Axa’s Peirson brings bond exposure down to cash levels

Equities are on while bonds are off, says Axa’s Richard Peirson, highlighting the widening gap between equity valuations and the equivalent debt option.

Richard Peirson
Richard Peirson

The £363.1m Axa Managed Balanced fund, which sits in the IMA’s Mixed Investment 40% – 85% Shares sector, currently has minimal bond exposure based on “unsustainably low” yields.

He says: “I have reflected my cautious view on bonds by owning more cash. I currently have 11% in cash which is much much higher than I would normally have it and 11% in bonds.”

In the short term, Peirson has opted to keep this part of the portfolio “effectively dead”, preferring to use corporate and sovereign debt options as a hedge.

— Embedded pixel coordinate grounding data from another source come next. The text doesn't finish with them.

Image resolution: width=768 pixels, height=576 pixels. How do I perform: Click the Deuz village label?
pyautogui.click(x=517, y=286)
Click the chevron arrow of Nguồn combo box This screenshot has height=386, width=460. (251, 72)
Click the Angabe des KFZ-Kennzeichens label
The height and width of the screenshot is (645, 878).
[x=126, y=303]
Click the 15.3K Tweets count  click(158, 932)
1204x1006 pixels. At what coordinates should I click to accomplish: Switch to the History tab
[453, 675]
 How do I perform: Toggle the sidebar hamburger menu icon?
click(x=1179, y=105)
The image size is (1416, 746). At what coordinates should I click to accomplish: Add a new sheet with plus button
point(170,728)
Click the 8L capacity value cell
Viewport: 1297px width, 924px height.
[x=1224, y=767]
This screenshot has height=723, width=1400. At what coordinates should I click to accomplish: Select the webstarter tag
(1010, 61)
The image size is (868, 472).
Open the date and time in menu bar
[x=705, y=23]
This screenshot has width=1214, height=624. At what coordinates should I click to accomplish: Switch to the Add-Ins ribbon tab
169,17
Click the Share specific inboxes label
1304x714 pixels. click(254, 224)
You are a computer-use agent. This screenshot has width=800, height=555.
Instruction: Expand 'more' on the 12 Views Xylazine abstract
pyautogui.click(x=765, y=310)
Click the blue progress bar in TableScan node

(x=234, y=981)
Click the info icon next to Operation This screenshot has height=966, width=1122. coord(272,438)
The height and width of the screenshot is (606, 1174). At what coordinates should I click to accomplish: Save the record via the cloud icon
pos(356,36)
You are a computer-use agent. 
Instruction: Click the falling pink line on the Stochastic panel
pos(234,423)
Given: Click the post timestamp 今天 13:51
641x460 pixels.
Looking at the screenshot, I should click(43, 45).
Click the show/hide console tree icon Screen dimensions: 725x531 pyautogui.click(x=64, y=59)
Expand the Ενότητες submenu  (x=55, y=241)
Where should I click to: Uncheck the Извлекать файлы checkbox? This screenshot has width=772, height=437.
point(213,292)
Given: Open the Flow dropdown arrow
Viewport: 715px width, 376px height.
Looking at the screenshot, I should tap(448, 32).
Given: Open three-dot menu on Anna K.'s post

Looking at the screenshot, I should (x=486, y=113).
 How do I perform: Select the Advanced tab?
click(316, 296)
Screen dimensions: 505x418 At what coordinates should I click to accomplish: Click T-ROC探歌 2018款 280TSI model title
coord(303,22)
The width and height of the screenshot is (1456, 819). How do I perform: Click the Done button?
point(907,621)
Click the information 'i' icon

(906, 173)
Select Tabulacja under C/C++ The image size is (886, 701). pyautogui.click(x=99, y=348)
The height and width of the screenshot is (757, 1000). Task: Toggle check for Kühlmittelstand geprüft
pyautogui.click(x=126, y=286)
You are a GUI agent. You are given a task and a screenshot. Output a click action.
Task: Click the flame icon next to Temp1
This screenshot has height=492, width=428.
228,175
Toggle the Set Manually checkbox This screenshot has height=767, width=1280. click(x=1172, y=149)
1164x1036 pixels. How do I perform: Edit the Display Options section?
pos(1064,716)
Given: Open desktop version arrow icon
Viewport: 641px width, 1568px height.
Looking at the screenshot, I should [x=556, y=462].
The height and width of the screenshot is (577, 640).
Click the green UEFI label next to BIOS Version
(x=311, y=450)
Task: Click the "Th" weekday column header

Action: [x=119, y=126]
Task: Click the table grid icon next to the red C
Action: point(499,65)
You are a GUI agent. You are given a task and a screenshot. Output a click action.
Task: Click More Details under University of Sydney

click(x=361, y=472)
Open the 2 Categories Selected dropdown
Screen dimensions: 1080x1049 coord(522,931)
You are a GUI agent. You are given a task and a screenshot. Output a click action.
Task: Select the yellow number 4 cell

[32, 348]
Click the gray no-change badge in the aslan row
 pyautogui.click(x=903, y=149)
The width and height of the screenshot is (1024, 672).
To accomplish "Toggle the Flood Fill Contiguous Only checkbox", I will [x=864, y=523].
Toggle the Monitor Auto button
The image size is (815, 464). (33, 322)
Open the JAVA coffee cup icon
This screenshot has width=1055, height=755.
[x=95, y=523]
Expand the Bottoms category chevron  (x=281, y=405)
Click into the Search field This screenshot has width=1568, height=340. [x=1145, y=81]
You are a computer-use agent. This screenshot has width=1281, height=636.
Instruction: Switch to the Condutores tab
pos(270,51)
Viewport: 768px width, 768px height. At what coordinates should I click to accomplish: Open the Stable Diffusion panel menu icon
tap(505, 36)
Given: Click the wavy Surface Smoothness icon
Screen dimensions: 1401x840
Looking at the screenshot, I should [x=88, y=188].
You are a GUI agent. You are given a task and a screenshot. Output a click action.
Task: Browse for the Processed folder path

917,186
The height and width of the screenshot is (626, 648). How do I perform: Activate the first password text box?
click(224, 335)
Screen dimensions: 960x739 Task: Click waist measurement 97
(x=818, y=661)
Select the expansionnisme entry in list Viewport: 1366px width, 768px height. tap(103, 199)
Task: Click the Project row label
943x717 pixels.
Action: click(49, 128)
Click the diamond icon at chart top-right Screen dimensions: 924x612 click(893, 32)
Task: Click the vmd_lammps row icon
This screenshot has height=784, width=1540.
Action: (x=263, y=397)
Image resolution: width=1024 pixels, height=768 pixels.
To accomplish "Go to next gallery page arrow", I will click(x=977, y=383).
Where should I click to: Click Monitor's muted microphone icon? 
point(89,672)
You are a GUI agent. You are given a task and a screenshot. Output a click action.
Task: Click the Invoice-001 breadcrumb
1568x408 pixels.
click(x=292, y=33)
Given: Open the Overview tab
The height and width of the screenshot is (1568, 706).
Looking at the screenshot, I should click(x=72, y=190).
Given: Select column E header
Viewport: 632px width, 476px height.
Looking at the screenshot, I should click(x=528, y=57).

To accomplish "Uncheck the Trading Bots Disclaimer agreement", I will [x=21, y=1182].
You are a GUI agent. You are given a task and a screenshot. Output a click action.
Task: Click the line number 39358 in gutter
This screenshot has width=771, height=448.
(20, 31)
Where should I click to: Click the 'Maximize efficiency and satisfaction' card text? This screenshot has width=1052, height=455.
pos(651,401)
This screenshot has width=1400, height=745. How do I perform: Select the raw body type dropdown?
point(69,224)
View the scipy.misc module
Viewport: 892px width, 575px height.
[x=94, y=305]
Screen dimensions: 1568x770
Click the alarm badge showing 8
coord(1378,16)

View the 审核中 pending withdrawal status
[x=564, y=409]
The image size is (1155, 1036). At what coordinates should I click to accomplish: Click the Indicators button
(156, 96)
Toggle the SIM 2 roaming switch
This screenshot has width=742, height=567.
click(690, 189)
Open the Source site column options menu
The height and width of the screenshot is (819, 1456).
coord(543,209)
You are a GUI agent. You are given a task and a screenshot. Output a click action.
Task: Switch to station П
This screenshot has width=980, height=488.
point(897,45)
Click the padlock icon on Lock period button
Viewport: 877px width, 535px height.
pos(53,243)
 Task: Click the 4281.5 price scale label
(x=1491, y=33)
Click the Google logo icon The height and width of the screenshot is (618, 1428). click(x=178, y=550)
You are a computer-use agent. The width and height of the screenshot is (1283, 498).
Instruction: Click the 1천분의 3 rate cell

“Long dated bond yields are unsustainably low and therefore I am very cautious about the bonds I own so my overseas bond holding is 3% in 15-month German bund. It’s almost at redemption, yielding nothing but it’s a damage limitation investment,” he explains.

“In the UK portfolio, where I have less than I normally have, I’ve got about 40% in index linked and the rest is nine/ten year durations, so reasonably short dated. I think the index linked gives me a little bit of a hedge. Inflation is coming down at the moment but I’m not sure it’s coming down forever.”

In addition to government bonds offering such unappealing yields, corporate debt is failing to keep pace with the underlying equity.

Peirson indicates National Grid as an example of this lagging trend where purchasing the equity will deliver a 5-6% yield while the equivalent debt will only generate 3-4%.

The fund currently has a 78% weighting towards equities with house-builders forming the “major theme” of the UK portfolio so far this year.

Positions in Barratt and Persimmon have been added to the portfolio in recent weeks, as the majority of house-building companies are growing their profits and will produce two or three years of decent growth, says Peirson.

“I think they will continue to grow over the next few years, regardless of how strong the UK economy is,” he adds.